É muito comum encontrarmos associações entre relacionamento abusivo e baixa auto estima. Uma pessoa que não possui muita segurança, atitude e confiança em si, muitas vezes acaba se relacionando com pessoas que oferecem aquilo que lhe falta. Se por um lado pode parecer um conforto e até mesmo a solução, esta relação também pode evidenciar ainda mais estas faltas, facilitando significativamente a possibilidade da relação vir a se tornar abusiva. 


Como se caracteriza uma relação abusiva?

Precisamos entender que relações abusivas são constituídas por pessoas de características comuns. Elas podem ser alegres, sedutoras, aparentar segurança e sabedoria, assim como também podem ser sensíveis, cheias de dúvidas ou pouca segurança. A questão é que há muita dificuldade em identificar perfis abusivos em potencial ou mensurar a probabilidade desse tipo de relação ser experienciada por alguém ao longo da vida. 

O que caracteriza uma relação abusiva é o fato de uma das partes de sentir inferior. O sentimento de desvalorização e intimidação provocam a sensação de dúvida sobre aquilo que sabe ou sente, e a pessoa passa a acreditar que o parceiro é maior do que ela mesma. Há muitos abusos mascarados de atitudes bem intencionadas e palavras afetuosas. O parceiro, muitas vezes, possui um discurso de suporte, de ensinamentos e até mesmo de proteção, porém costuma estar sempre certo e precisa de alguma forma invalidar, desmerecer ou finalizar e substituir por seus saberes e atitudes aquilo que antes era do outro. Porém, desta forma, acabam intimidando, conduzindo e controlando o parceiro, fazendo dele mera sombra. 

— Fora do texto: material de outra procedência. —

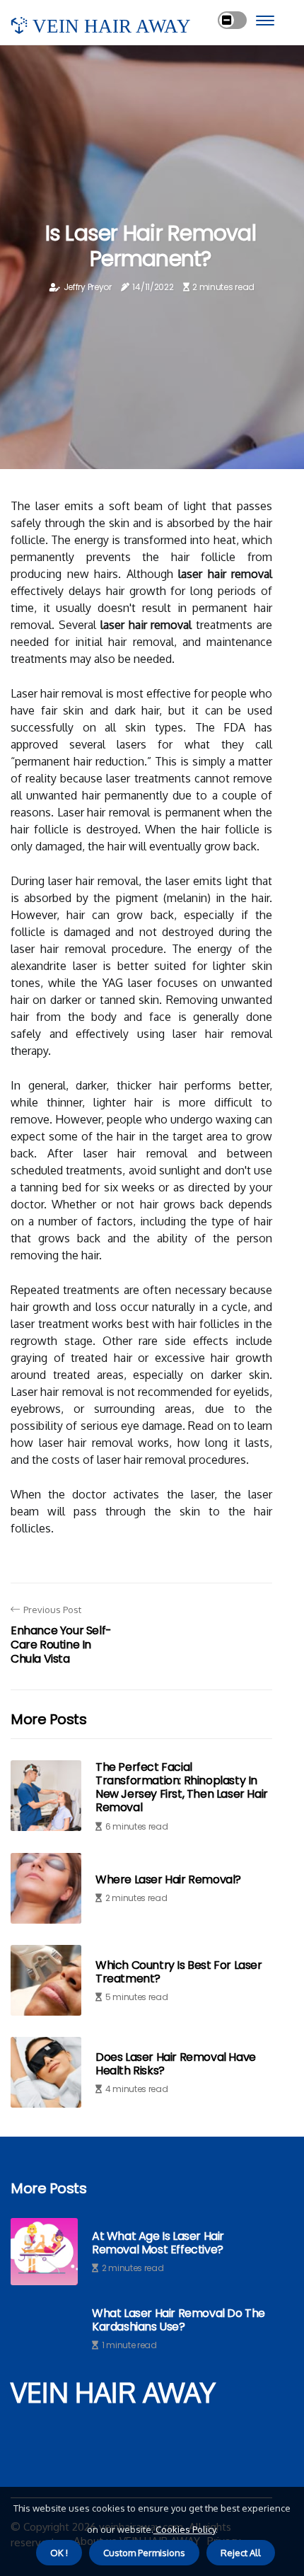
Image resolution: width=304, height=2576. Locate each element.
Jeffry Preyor (88, 287)
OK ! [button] (59, 2552)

Como a autoestima se mostra dentro do relacionamento?

A autoestima de uma pessoa é desenvolvida e estruturada desde o momento do nascimento. É através dos olhares, das falas, dos gestos e do cuidado que vamos formando nossas referências e identificando qual nosso valor. Nossa família e o ambiente social são determinantes nesse processo, e é através deles que sentimos se somos importantes, desejados, se devemos reinar ou nos esconder.

Uma pessoa com auto estima fragilizada é aquela que não consegue identificar o seu real valor. Geralmente apresenta alto nível de insatisfação, seja com sua própria aparência, sua capacidade intelectual ou até mesmo com suas próprias escolhas - sejam do passado ou atuais. Tendem a possuir uma autocrítica severa, focalizando sempre as falas, eros e faltas como parte do processo de auto desvalorização. Podem apresentar dificuldade em identificar suas vitórias pessoais, uma vez que esteja presa nas coisas que poderia ter feito a mais ou de forma diferente, muitas vezes acreditando que o outro é mais valioso ou mais capaz que ela mesma. Não raras vezes, costumam apresentar mecanismos de defesa bastante desenvolvidos, como os de projeção, negação ou distorção.

Não conseguimos identificar apenas uma explicação para este conjunto de comportamentos. O resultado pode ser reflexo do excesso de julgamentos e da falta de reconhecimento do outro, como também do excesso de validação ou dos aplausos em demasia - uma espécie de condição para a pessoa conseguir compreender o seu valor.


Como identificar a autoestima fragilizada?

Existem diversas maneiras de uma autoestima se apresentar fragilizada. Porém, independente de como a fragilidade se manifesta, o ponto central é que envolve uma angústia extrema, provinda da falta do amparo existencial. Por isso, em sua grande maioria, seu discurso e seus sintomas apresentam grandes doses de desmerecimento e ao mesmo tempo a esperança de que alguém o ajude e o encontre, o resgate. Estão muitas vezes à espera (ainda que inconsciente) de um olhar acolhedor, que os reconheça e acalma a angustia. E é justamente desta forma que acabam se expondo e se colocando em situação de vulnerabilidade e dependência, fazendo com que o outro tenha poder sobre ele.

Apesar da face quieta e escondida apresentar sintomas e reações mais comuns e, por conta disso, ser mais facilmente identificada como autoestima frágil, é preciso compreender que o lado aparentemente confiante também pode expressar, muitas vezes, sua fragilidade, através de atitudes disfarçadas como sabedoria, força e coragem. Através dessa fantasia num discurso que mistura culpa e salvação, responsabilidade e ajuda,  a pessoa com baixa autoestima pode acabar se vinculando a alguém inseguro e vitimizado, e com este outro pode acabar tendo uma relação abusiva, uma história cheia de culpa e vitimização.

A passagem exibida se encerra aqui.